'cuda HW' field is missing

Hi,
I’v been using nsight systems to profile Tensorrt and onnx python scripts in offline cases, it worked fine and can show “CUDA HW” and all subfields.

But when I use cli command to profile vllm (in no-eager mode where models should be converted to cuda graphs) python scripts on openai-api backed, the output file show like this, in which the “CUDA HW” and all subfields are missing. Also, in the “Threads” field there isn’t “CUDA API” subfield.

The offline and online tests have all nsys cli commands and params being exactly the same:

    sudo nsys profile \
        --gpu-metrics-devices=0 \
        --trace="cuda,nvtx" \
        --cuda-graph-trace="graph" \
        --cuda-memory-usage="true" \
        --output="path/to/myProfile" \
        --force-overwrite true \
        path/to/my/python/execution \
        "path/to/my/python/script.py"

The target info is: Rocky Linux | NVIDIA A100-SXM4-80GB | cuda driver version>=545 | CUDA version >=12.4 | nsight systems 2024.7.1.

Thank you for your help in advance!

@liuyis can you respond to this.

Hi @0-0, was the application exiting gracefully on Linux?
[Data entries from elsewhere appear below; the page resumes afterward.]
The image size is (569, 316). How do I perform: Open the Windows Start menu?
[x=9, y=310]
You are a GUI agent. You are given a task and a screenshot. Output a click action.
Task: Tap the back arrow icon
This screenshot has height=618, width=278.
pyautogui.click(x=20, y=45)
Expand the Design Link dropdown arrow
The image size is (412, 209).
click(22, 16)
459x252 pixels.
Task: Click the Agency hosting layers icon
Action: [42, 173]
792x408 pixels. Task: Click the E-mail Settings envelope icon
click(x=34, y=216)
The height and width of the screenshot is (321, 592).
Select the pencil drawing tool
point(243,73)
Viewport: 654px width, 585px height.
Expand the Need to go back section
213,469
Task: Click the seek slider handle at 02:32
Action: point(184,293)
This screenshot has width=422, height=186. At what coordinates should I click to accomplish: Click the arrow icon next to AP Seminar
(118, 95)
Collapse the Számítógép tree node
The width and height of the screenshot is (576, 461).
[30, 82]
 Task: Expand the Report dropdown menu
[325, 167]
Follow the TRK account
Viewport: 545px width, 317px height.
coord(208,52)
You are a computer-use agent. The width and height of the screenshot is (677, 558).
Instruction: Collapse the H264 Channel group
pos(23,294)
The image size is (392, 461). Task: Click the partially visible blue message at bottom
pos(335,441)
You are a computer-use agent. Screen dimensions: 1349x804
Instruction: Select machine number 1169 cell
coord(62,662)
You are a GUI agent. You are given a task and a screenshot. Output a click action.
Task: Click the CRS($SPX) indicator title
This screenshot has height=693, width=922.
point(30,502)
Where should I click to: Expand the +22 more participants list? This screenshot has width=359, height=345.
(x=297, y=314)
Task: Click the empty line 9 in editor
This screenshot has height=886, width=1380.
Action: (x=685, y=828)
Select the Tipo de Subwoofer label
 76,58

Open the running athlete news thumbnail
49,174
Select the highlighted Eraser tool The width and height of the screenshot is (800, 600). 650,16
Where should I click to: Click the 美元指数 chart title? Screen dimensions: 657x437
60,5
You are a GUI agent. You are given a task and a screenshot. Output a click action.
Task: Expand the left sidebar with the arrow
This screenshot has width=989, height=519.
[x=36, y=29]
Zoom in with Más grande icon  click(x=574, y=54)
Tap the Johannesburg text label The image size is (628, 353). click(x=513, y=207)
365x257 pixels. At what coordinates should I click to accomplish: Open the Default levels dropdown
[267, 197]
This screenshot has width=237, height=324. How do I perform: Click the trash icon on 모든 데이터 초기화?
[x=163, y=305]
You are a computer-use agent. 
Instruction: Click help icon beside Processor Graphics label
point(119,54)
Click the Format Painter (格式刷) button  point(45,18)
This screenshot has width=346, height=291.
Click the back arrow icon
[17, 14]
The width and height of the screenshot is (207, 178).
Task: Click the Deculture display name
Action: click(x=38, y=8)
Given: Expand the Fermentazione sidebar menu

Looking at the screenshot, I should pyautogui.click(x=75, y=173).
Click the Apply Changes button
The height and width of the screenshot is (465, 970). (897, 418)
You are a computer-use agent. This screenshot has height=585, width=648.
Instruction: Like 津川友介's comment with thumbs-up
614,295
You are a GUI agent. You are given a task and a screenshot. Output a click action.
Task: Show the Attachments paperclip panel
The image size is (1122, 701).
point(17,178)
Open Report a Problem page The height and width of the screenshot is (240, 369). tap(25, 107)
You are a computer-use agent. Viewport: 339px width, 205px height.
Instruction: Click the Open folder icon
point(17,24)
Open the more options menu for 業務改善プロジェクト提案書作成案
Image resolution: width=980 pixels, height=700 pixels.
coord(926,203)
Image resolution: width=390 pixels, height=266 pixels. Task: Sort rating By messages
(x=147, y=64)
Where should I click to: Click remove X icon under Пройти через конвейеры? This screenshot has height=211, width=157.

The CUDA trace feature holds a buffer within the application’s process(es), and if it was forcely killed, the buffer might not be flushed and CUDA trace data can be missing.

One thing you can try is adding the --duration=<seconds> option and set it a little shorter than the application’s execution time, that will allow the collection to finish ealier and make sure buffer is flushed.

Hi, thank you for your reply. I’ve tried the --duration= option and still can’t show the missing fileds.

My python script (the script path in the nsys command) is as follow:

    import os
    from multiprocessing import Process

    def run_stress_test_client(port, script_path):
        python_executable = "path/to/my/python"
        client_command = [
            python_executable, ONLINE_SCRIPT_PATH,
            "--backend", "openai-chat",
            "--base-url", f"http://localhost:{port}",  
            "--endpoint", "/v1/chat/completions",        
            ...(other params)
        ]
        os.execv(python_executable, client_command) 
        
    if __name__ == "__main__":
        processes = []
        for port in ["8000", "8001", "8002"...]: 
        # Each CUDA device corresponds to an online port, and we send requests to these ports at the same time
            print(f"\n\t Running process for port: {port}\n")
            process = Process(
                target=run_stress_test_client,
                args=(port, script_path),
            )
            process.start()  
            processes.append(process)
        
        # wait until all process finished
        for process in processes:
            process.join()
        
        print("All processes completed.")

The core content of “ONLINE_SCRIPT_PATH” in the above run_stress_test_client() function is as follow:

    import asyncio
    async def send_requests(
        backend, url, port, model_id, input_requests, max_concurrency...
    ):
        tasks: List[asyncio.Task] = []
        async for request in request_list(...):
            request_func_input = RequestFuncInput(model,prompt,url,port...)
            tasks.append(
                asyncio.create_task(_request_func(...))
                )
        outputs: List[RequestFuncOutput] = await asyncio.gather(*tasks)
        # process outputs...

    if __name__ == "__main__":
        benchmark_result = asyncio.run(
            send_requests(...)
        )

I’ve found that if I don’t use asyncio, and modify the script called by ‘multiprocessing’ library into a totally offline script that use a local model, the problem will be solved, and all datafields will show fine.

But I want to use nsight on online serving cases. Could you give some suggestions on why this would happen, and how to use nsight on online serving cases correctly?

(I think my previous content may cause some misunderstandings, for I wasn’t much clear about the source of the question when I first commited the post. So I edited the first commited post content. So sorry for troubling you. )

Thank you again for your help.

By “online serving cases”, does it mean the model is running on a remote system or process? If that’s the case, Nsys cannot get CUDA activities from the remote system or process. The CUDA activities has to be generated by the target application you launched through Nsys, or any child process of it, in order for Nsys to collect.

The suggestion is to use Nsys to profile the actual process (whether it is on a remote system or a different process on the same system) that runs the model and therefore has CUDA usage.

Hi, the model is indeed running on a remote process on the gpu in--gpu-metrics-devices in the same system. I’ll use nsight to profile the server process. Thank you!